Singapore is located near the equator in Asia, south of Viet Nam and at the end of the Malay Peninsula. If you fly from the U.S. westward in a grand arc, you will pass Tokyo and Hong Kong on your way. From British Colonial times until recently, this small island nation was distinguished by its mixed population, very representative of the greater region, and its strategic location to international sea travel and now air travel. Today, Singapore is distinguished because English is the common language and, more importantly, because the combination of technology and education is a way of life.
Singapore sees itself as a hub for the rest of the world. When I recently visited, an article in the newspaper reported Vietnamese families travel to Singapore for shopping holidays. Singapore is rapidly becoming the mall to world. Yet, there is nothing of the mall-like behavior seen elsewhere in its school children, college attendees or life-long learners. Singapore is an education miracle. There are several reasons for this, including several stages of national development and reflection, and now a thorough embrace of technology, change and flexibility.
Last year, Peter Segall, Blackboard’s president of North American higher education, and I interviewed about 60 U.S. and Canadian college and university presidents, chancellors and provosts. We learned that the most daunting problems confronting higher education were students who were ill-prepared for college or did not stay to graduate. We also learned that managing institutional outcomes and accounting for institutional success was the next largest issue.
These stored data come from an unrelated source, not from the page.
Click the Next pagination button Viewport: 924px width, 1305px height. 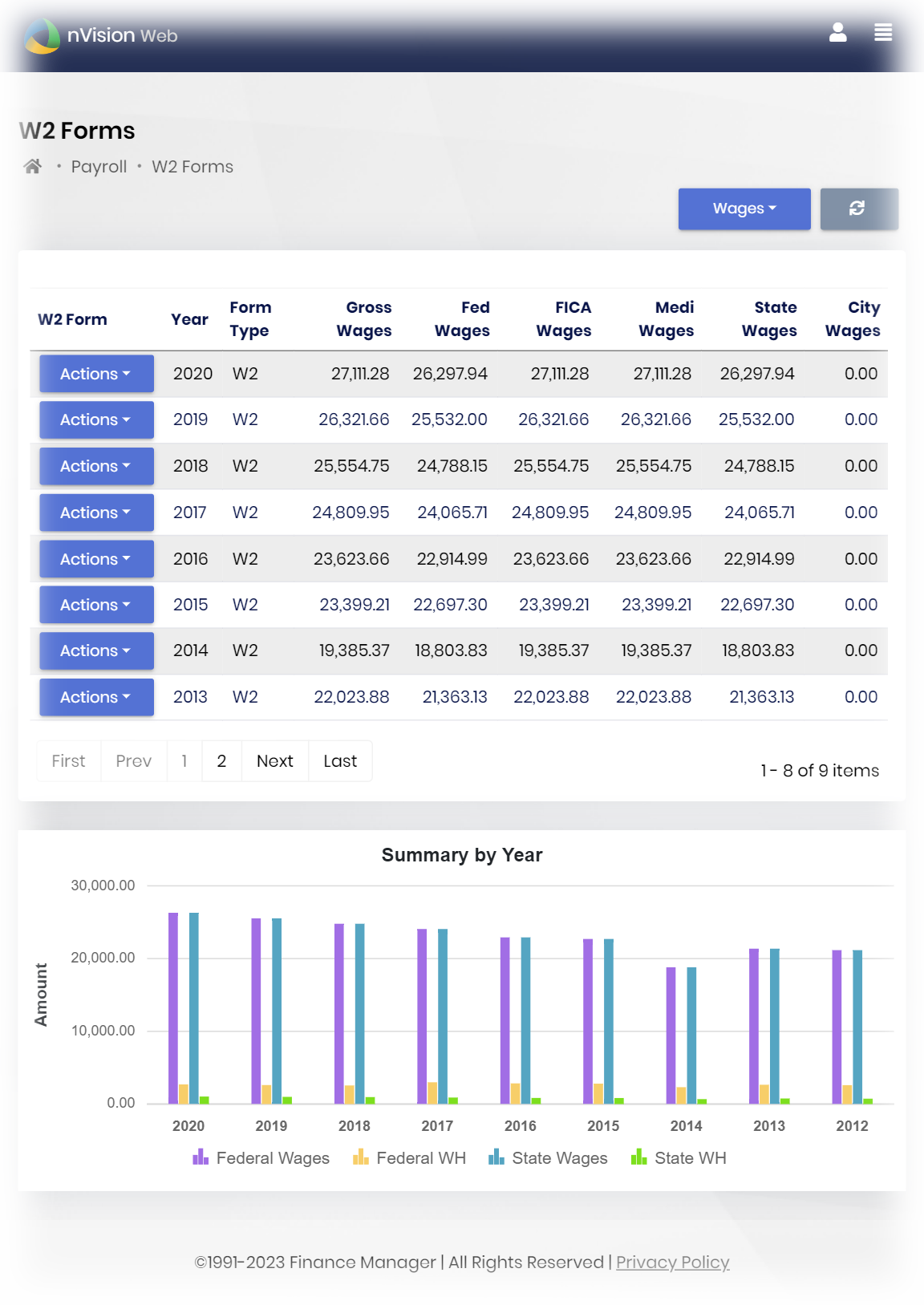coord(274,760)

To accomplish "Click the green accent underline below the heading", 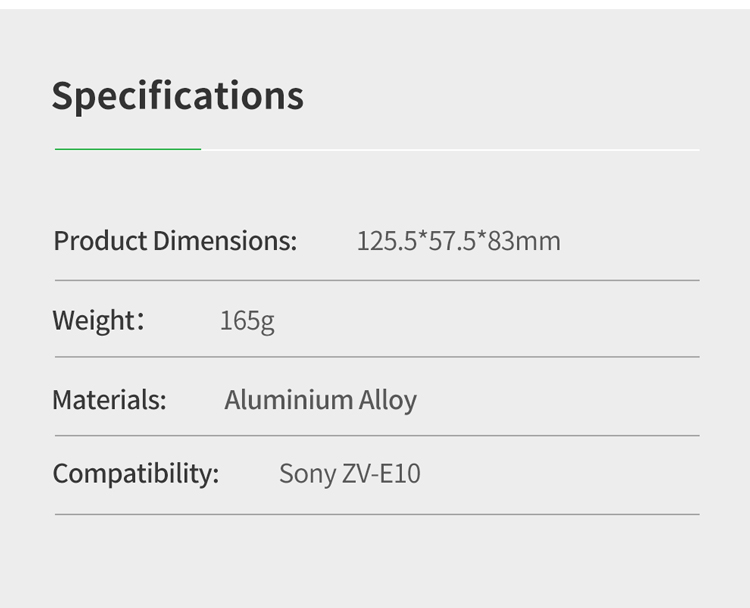I will [x=128, y=149].

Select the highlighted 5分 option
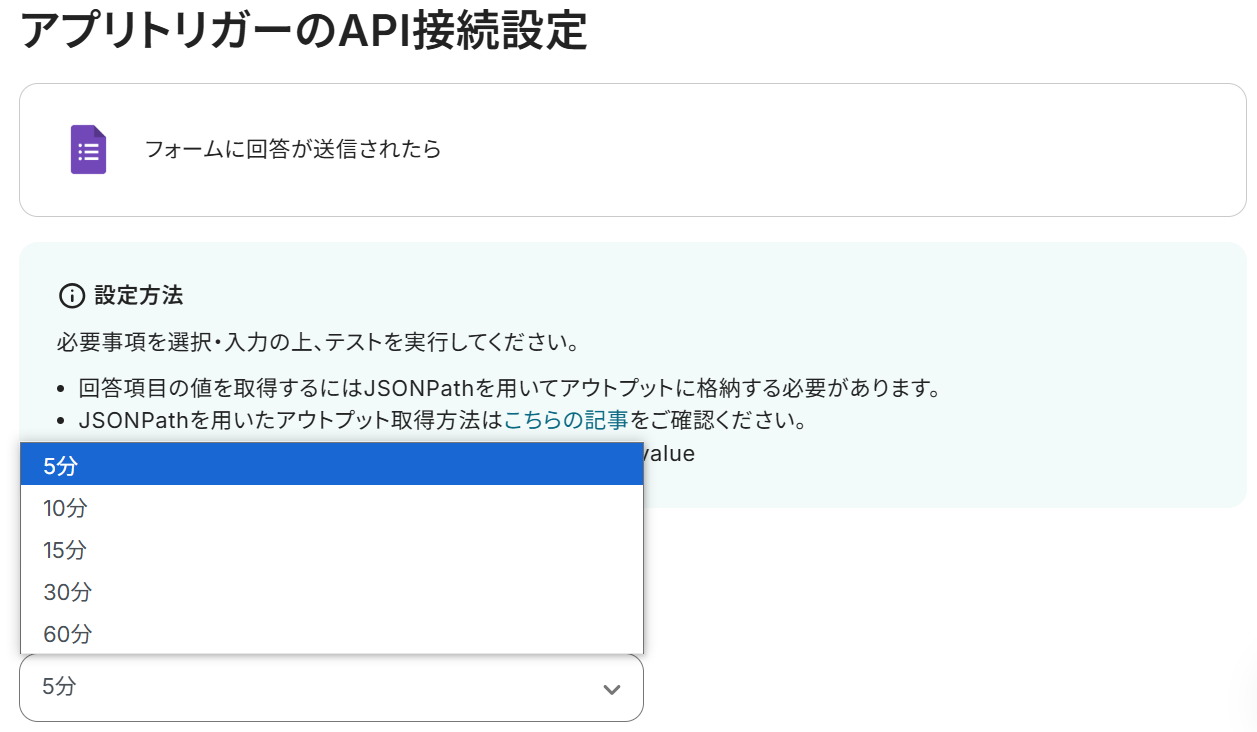[332, 465]
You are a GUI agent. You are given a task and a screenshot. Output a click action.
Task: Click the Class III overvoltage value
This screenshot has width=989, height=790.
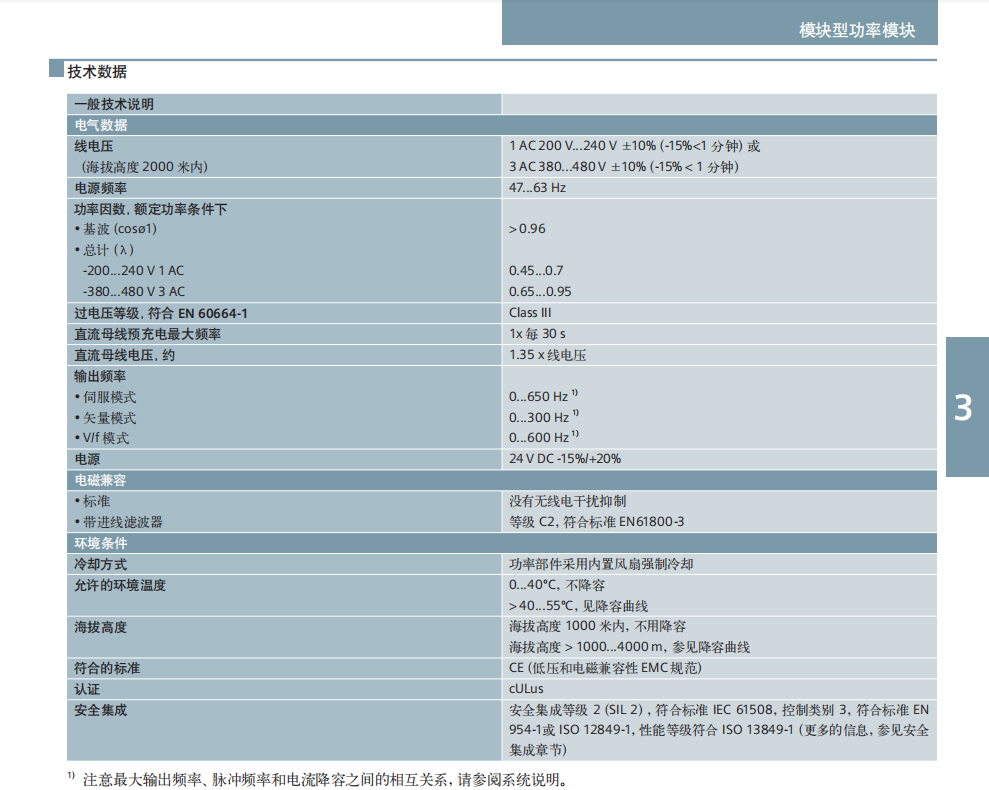point(530,313)
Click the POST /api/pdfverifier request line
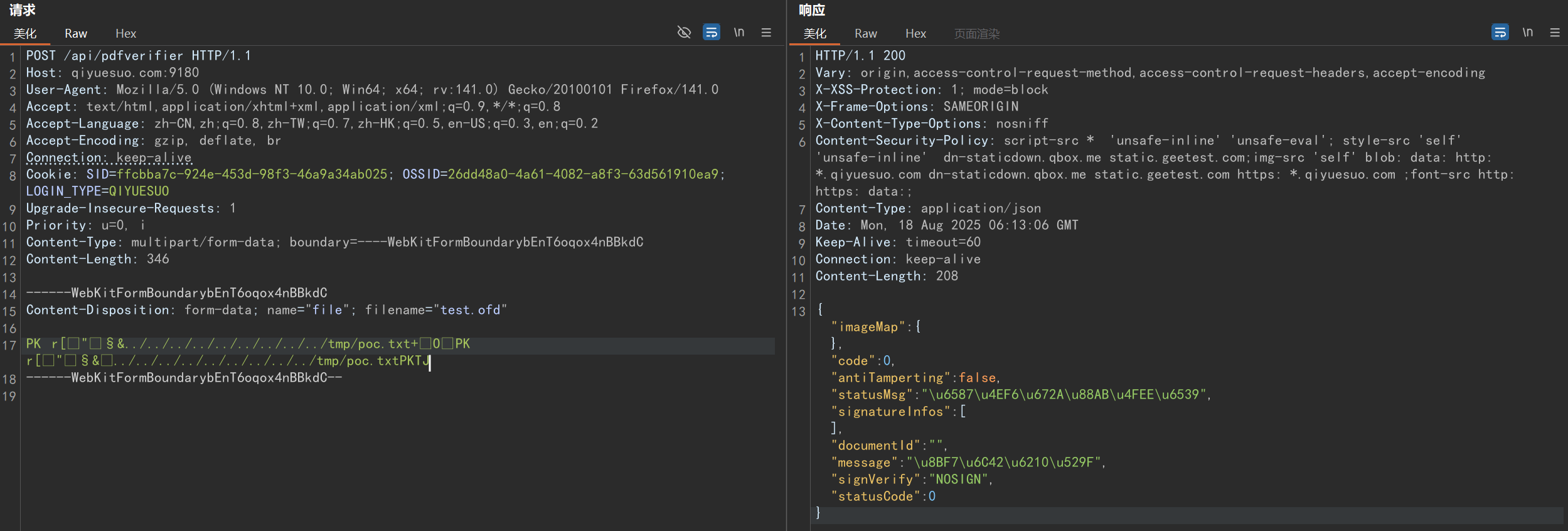1568x531 pixels. (138, 56)
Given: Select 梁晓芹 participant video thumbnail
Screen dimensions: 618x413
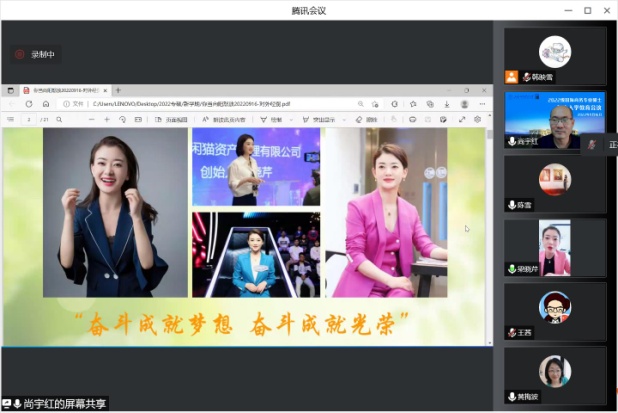Looking at the screenshot, I should (555, 247).
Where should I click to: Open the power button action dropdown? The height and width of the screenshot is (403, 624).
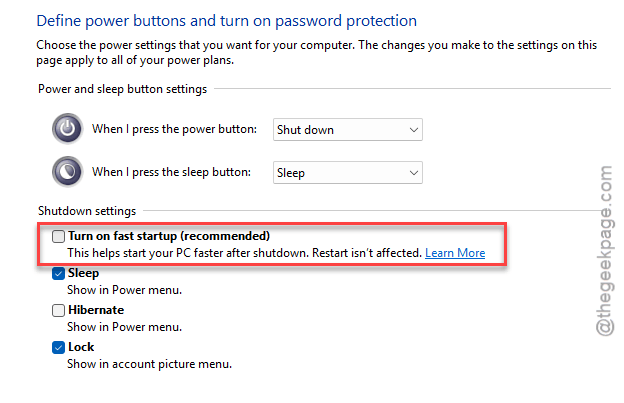point(347,130)
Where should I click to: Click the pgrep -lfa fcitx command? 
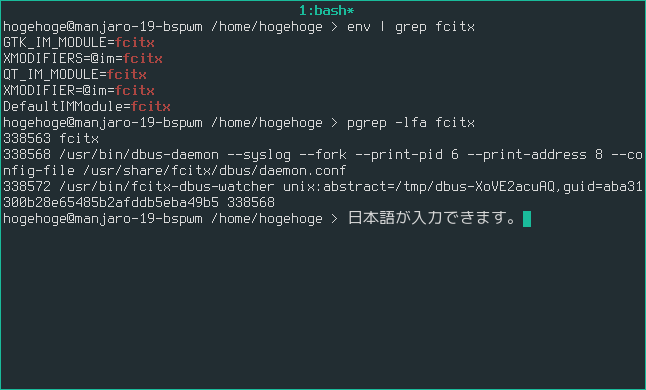click(x=411, y=123)
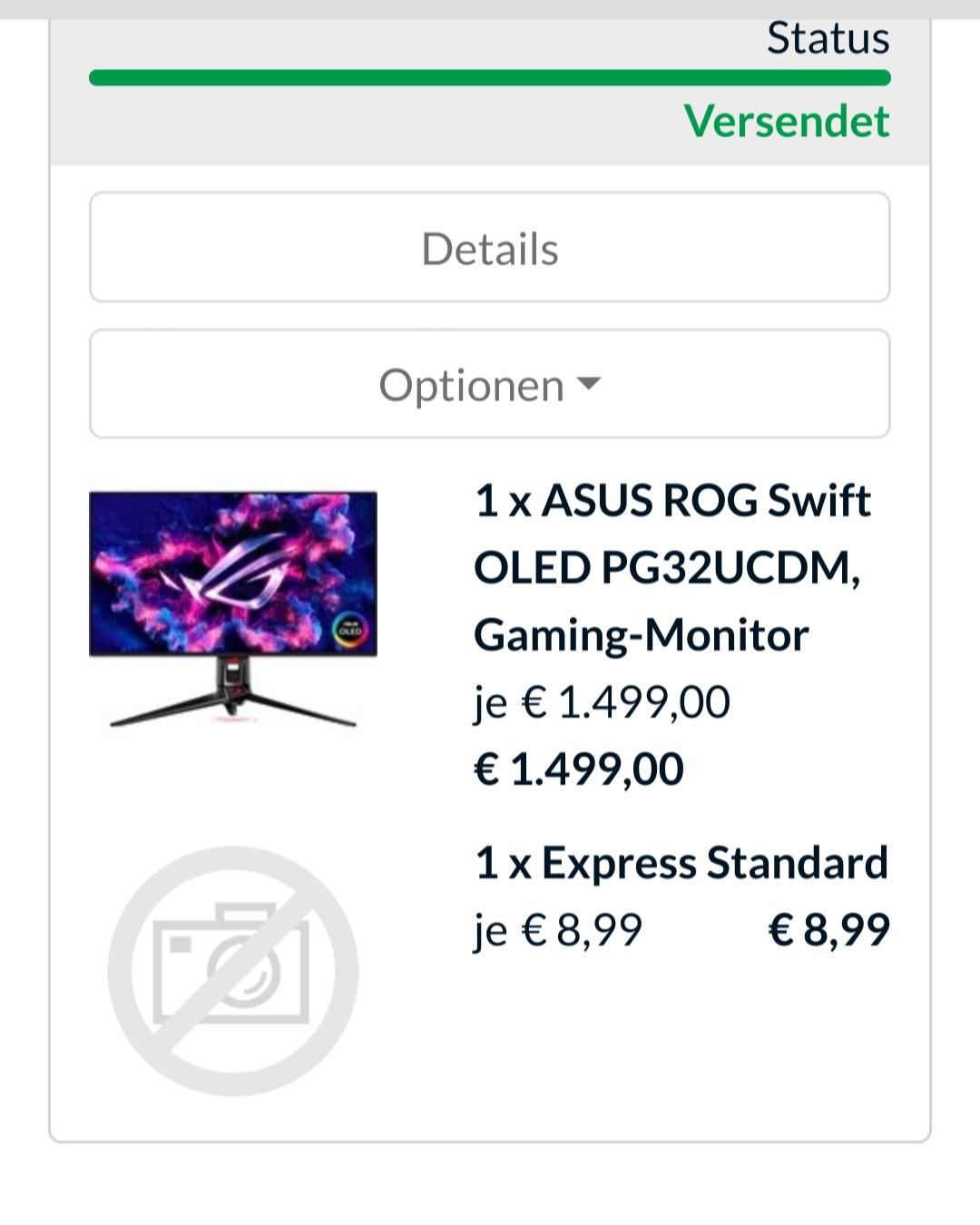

To see our findings, click here.
With that work complete, I have embarked on another whitepaper, this one aimed at global education: What are the present trends, what are the current, most pressing issues, and what is being done to solve them?
Early in my work, I began to realize that since most education is funded by governments and, in today’s world, is turning into a global knowledge economy, governments seek more highly educated citizens. It stands to reason, greater education leads to better lifestyles for individuals and better economies for nations (or, in the U.S., for states).
However, more often than not, the governments that fund education (be they national or regional) and the returns they expect on their investments are often quite at odds. It turns out that institutional output – the production of secondary school and college, technical or university graduates – is not well coordinated with government planners. Institutions often are stuck in their ways and government agencies are little better. The problems can be described easily, but changing education culture is daunting. In Singapore, however, things are quite different – it’s a bit of an education Shangri-La.
The higher education in Singapore – a country of 4.5 million – is carefully designed and coordinated. The prevailing research university, National University of Singapore, works alongside the more technically oriented, Nanyang Technological University, which in turn helps support Singapore Institute of Management, the institution for adult learners. Singapore Management University, which recently hosted BbSummit Asia ’07, provides business and economics education. Teachers attend the forward-looking National Institute of Education (NIE). The results are stunning. Singapore is often ranked at the top of the education charts. Blackboard, by the way, operates in every institution except NUS, which maintains a long-standing, home-built e-Learning system.
While the Singaporean government helps immensely in the planning for how education and the economy can work together, it has learned to maintain a critical distance. Government members provide expert, world-class advice and consultation, but at each level of education there is considerable autonomy. Simultaneously, Singapore invests heavily in technology access for its entire population and presumes and encourages education to be at the leading edge of that change, not at the tail end.
At NIE, I was treated to a glimpse of the classroom of the future. Unfortunately, I was not allowed to take a picture or turn on my video camera, because the future looks good: In a set of modern rooms, hidden in a traditional higher education building, I saw a small slice of education in the future, where “teach less, learn more” is both the dream and the theme being put into practice. There were rooms with wonderful flat screen tabletops where students worked in pods and could communicate in real time with students at another pod (which could be located in Bulgaria). Seated in one of the pods, I summarily lost a game of tic-tac-toe with one of the NIE technical staff seated across the room in another pod.
Another room had a panoramic, curved wall on which images were projected across its 30-foot expanse. Wonderful Origami wireless tablets enable students to work together and receive a teacher’s assistance when they need it. We walked through an actual subway door on to a mock-up train car that had imbedded screens which would register my arrival by a signal transmitted by my cell phone. At “home” in a modern house, I could walk into the building and receive a message from my mother reminding me to complete my home work located in a folder on the wall-sized monitor.
During my visit to NIE, I was told the Singaporean ideal for education is that teaching and learning will be a way of life that does not happen just inside a building surrounded by four walls; instead, education will be ubiquitous – in all areas of life – and be concentrated when need be.
A famous U.S. presidential candidate once said, “It takes a village to educate a child.” Increasingly, I think, it takes an entire nation to do the planning, to be bold enough to allow experimentation, brave enough to harness the natural learning energy of children and wise enough to distance itself from dictating.
As my 18-hour return flight from Singapore to San Francisco completed its grand arc and landed, part of me felt I was going back in time.